Task instructions: The listing below should be written out word for word, with its pictures removed.

Supplied information:
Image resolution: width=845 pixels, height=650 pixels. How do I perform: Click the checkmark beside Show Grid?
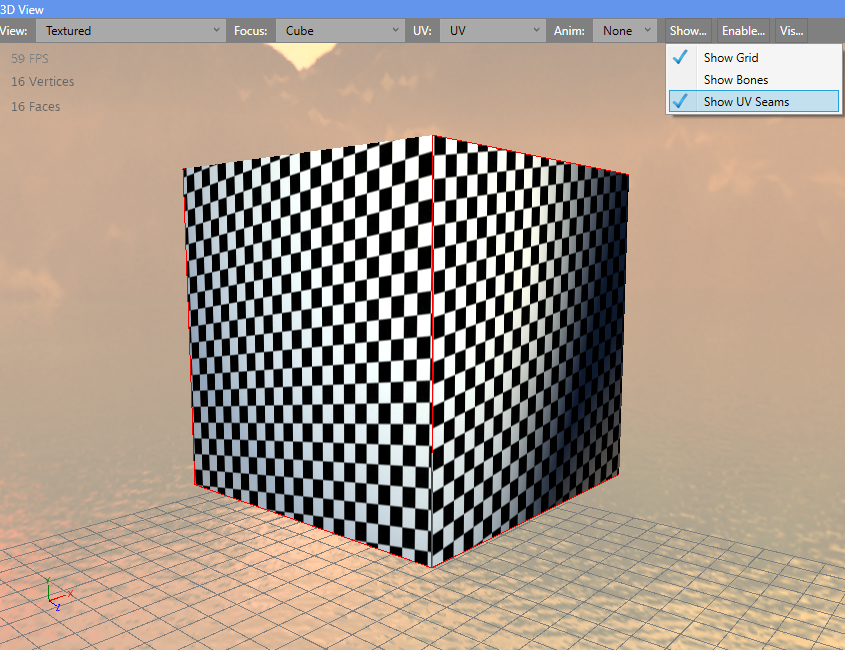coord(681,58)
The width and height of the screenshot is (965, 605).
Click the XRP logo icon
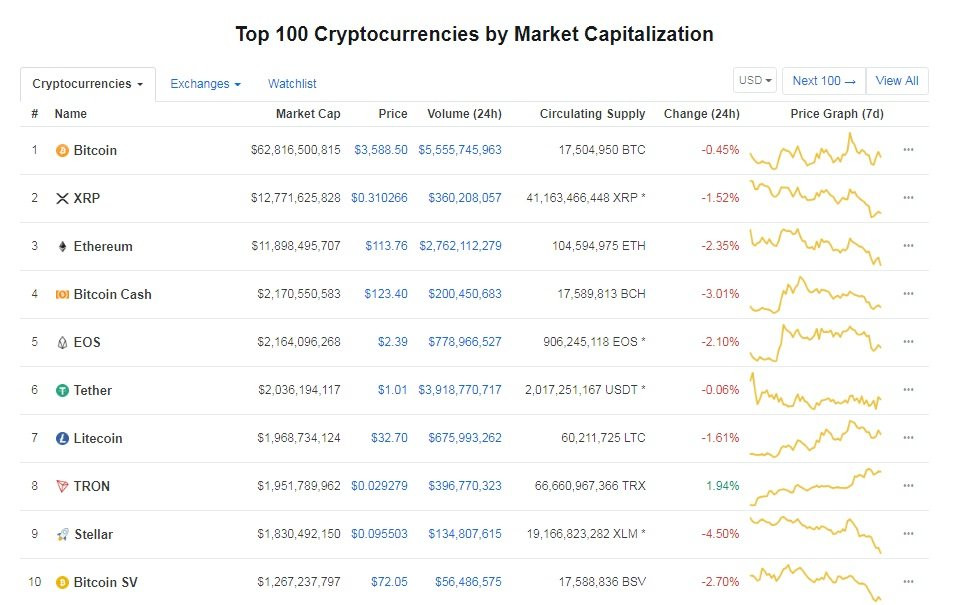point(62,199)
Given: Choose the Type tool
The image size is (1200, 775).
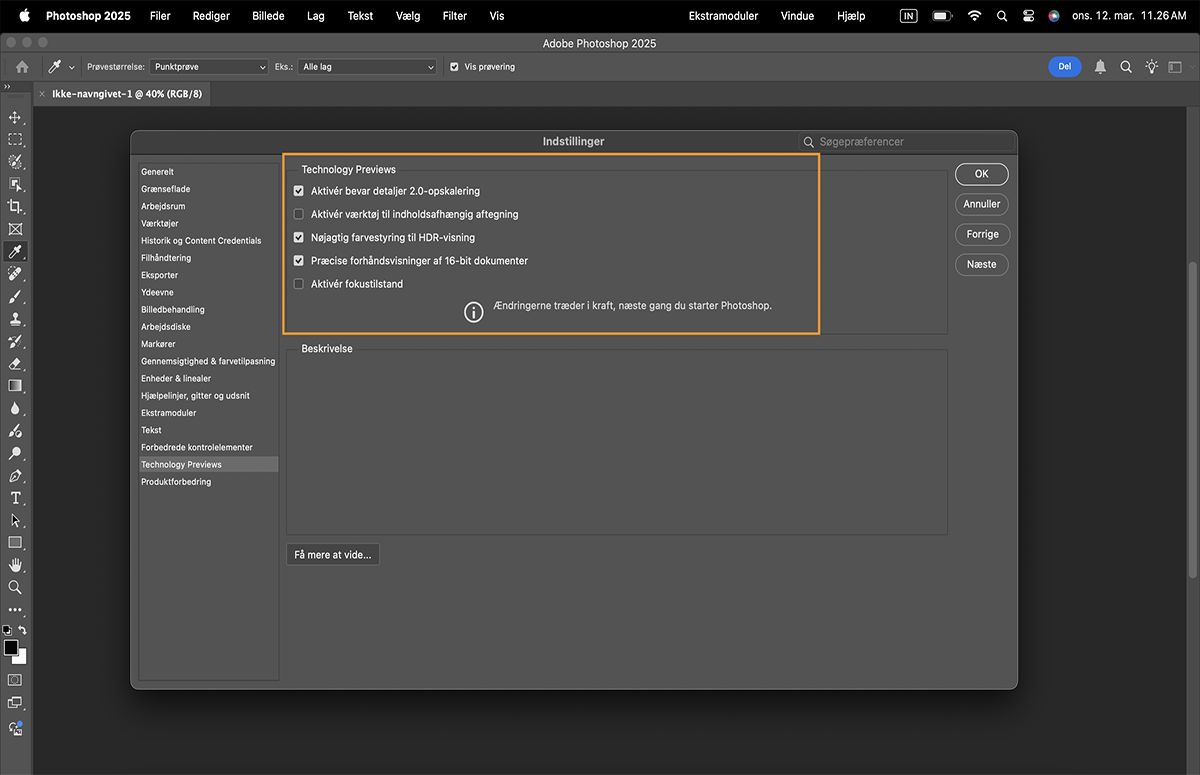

Response to the exercise:
Image resolution: width=845 pixels, height=650 pixels. How do I perform: Click the checkmark beside Show Grid?
coord(681,58)
The width and height of the screenshot is (965, 605).
Click the XRP logo icon
point(62,199)
Given: Choose the Type tool
The image size is (1200, 775).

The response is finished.